Set problem:
Rewrite every line of the listing below, replacing "wishlist heart" with "favorite star" and leaving everything else unchanged. Leave out the pictures.

"""

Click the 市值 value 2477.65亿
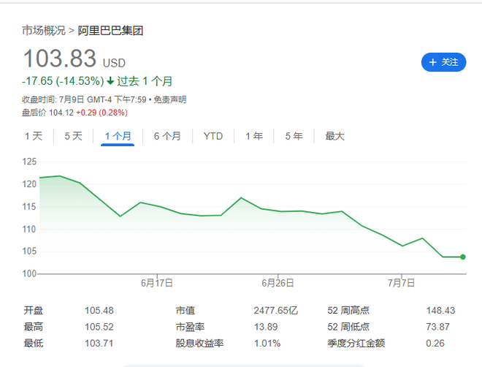 [275, 311]
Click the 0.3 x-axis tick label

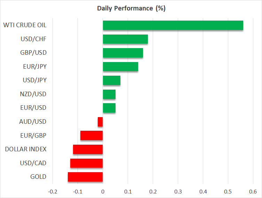[x=178, y=191]
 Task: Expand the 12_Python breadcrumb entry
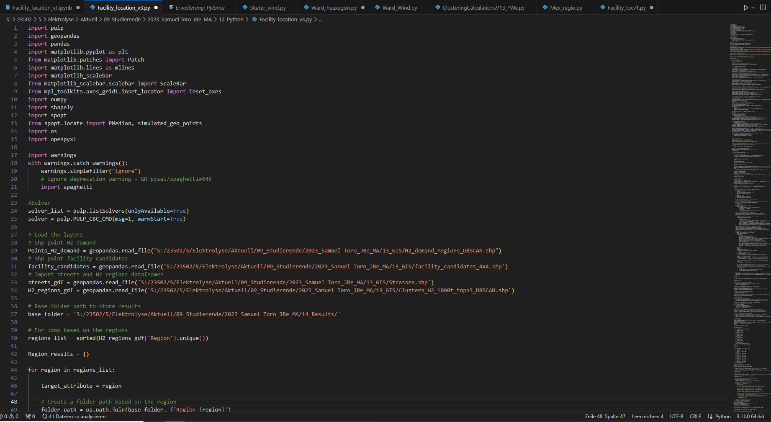coord(231,19)
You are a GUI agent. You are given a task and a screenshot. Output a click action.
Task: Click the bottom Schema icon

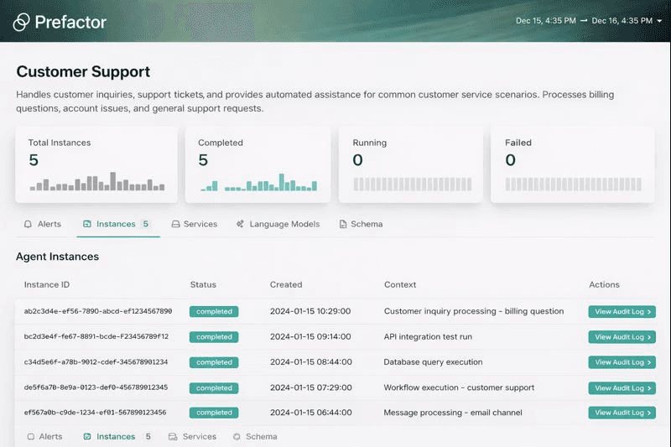(x=237, y=437)
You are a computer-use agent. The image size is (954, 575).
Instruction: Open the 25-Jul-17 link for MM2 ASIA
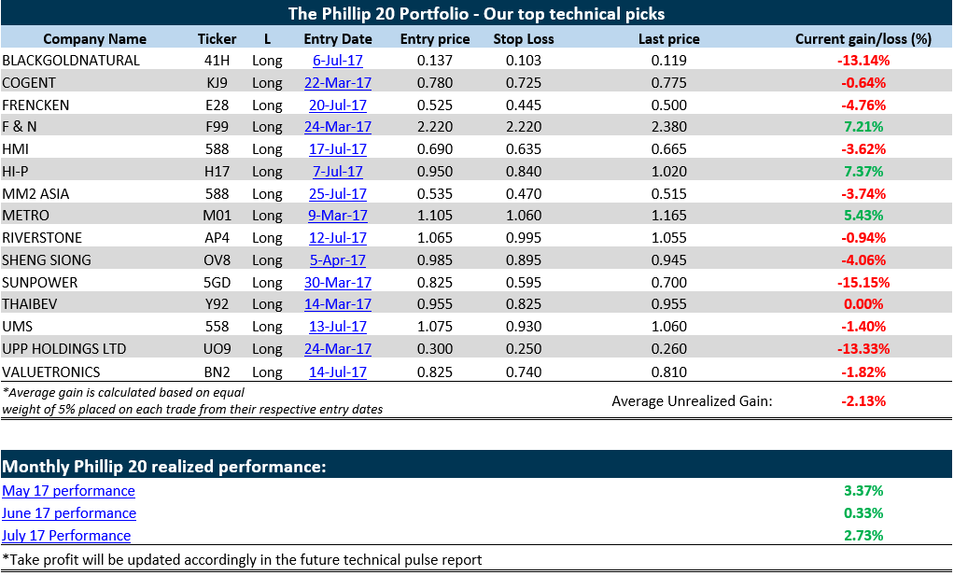[338, 193]
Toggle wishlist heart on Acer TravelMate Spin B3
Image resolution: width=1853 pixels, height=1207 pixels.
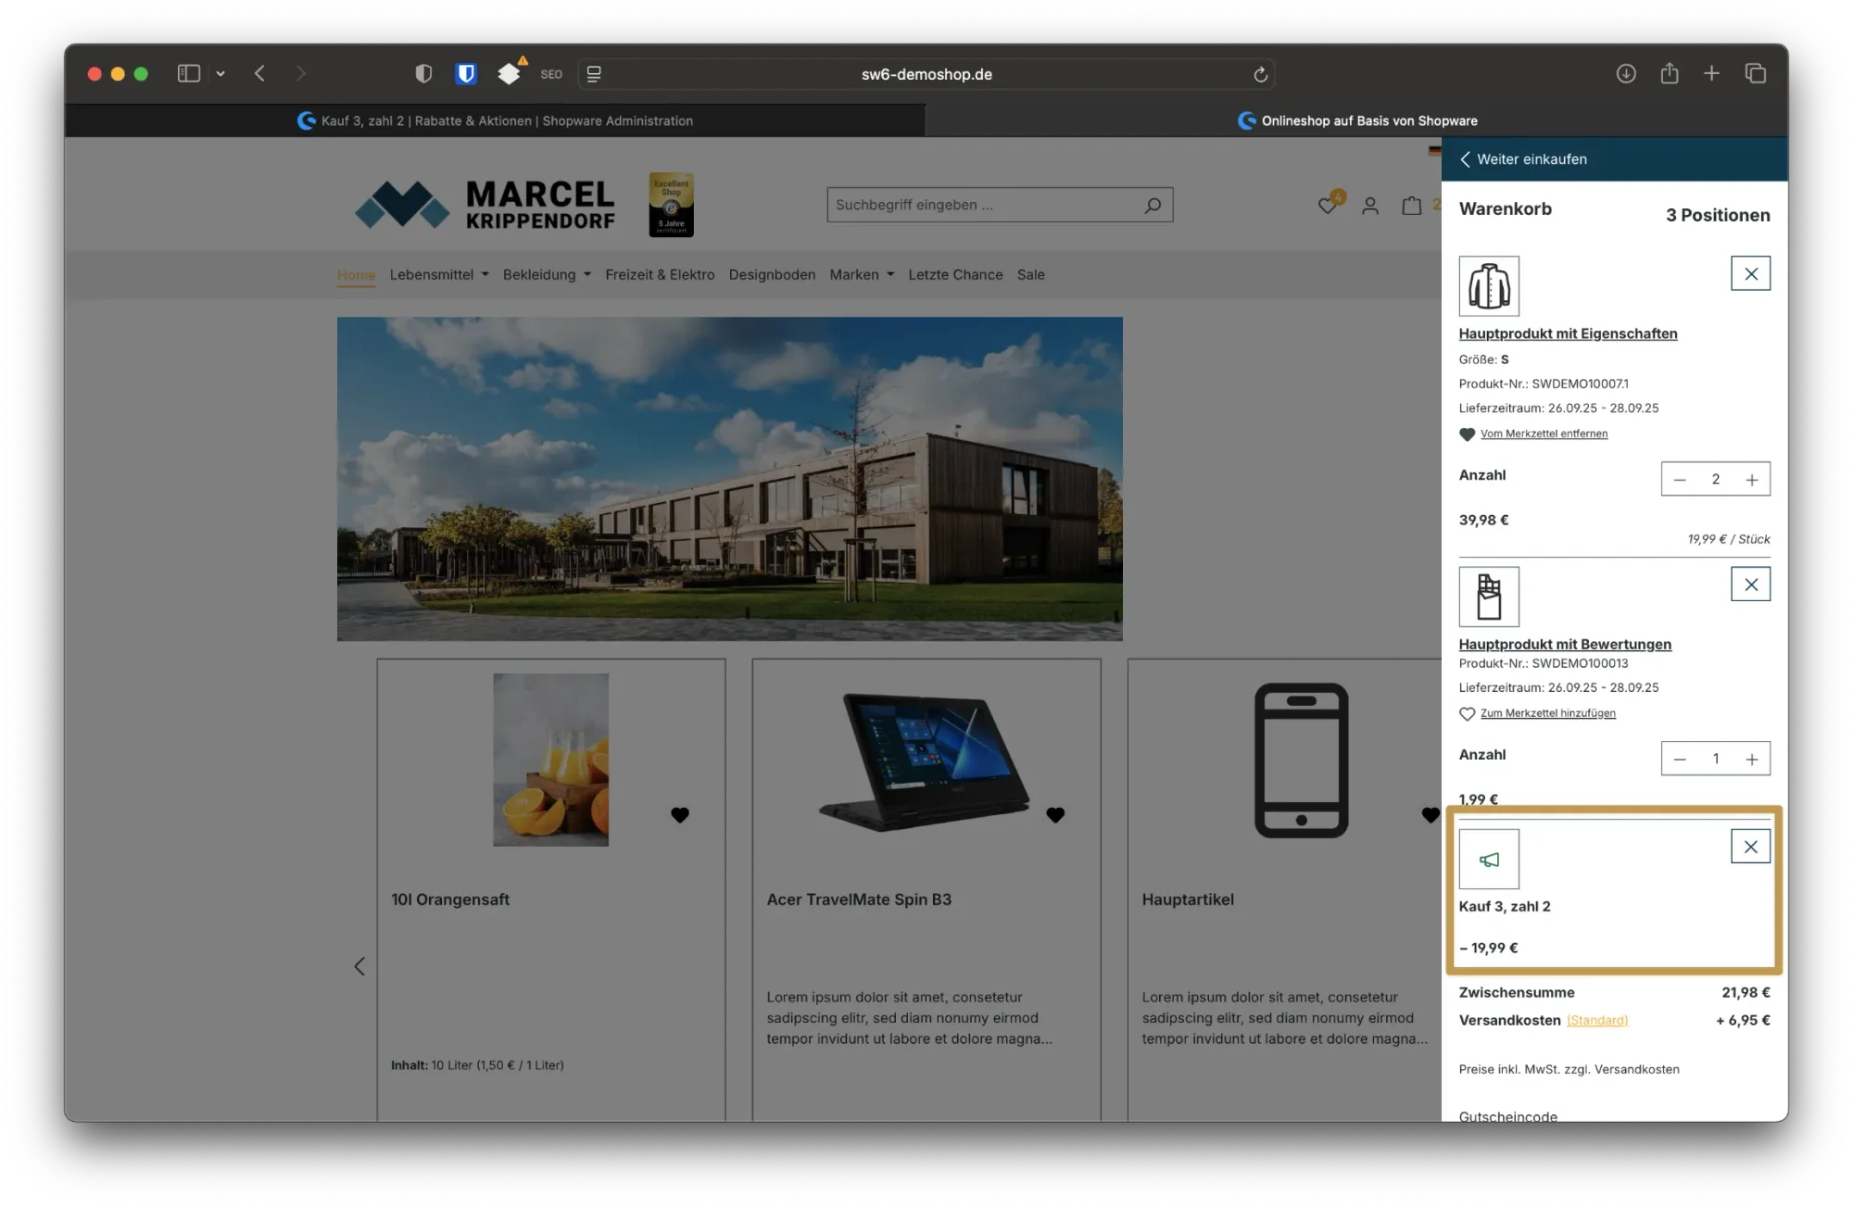[x=1055, y=815]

"""

Correct answer:
Click the 市值 value 2477.65亿
 [275, 311]
Click the 0.3 x-axis tick label

[x=178, y=191]
 Task: Expand the 12_Python breadcrumb entry
coord(231,19)
You are a GUI agent. You are given a task and a screenshot. Output a click action.
Task: Click the bottom Schema icon

(x=237, y=437)
You are a computer-use agent. The image size is (954, 575).
Instruction: Open the 25-Jul-17 link for MM2 ASIA
[338, 193]
Toggle favorite star on Acer TravelMate Spin B3
Image resolution: width=1853 pixels, height=1207 pixels.
[x=1055, y=815]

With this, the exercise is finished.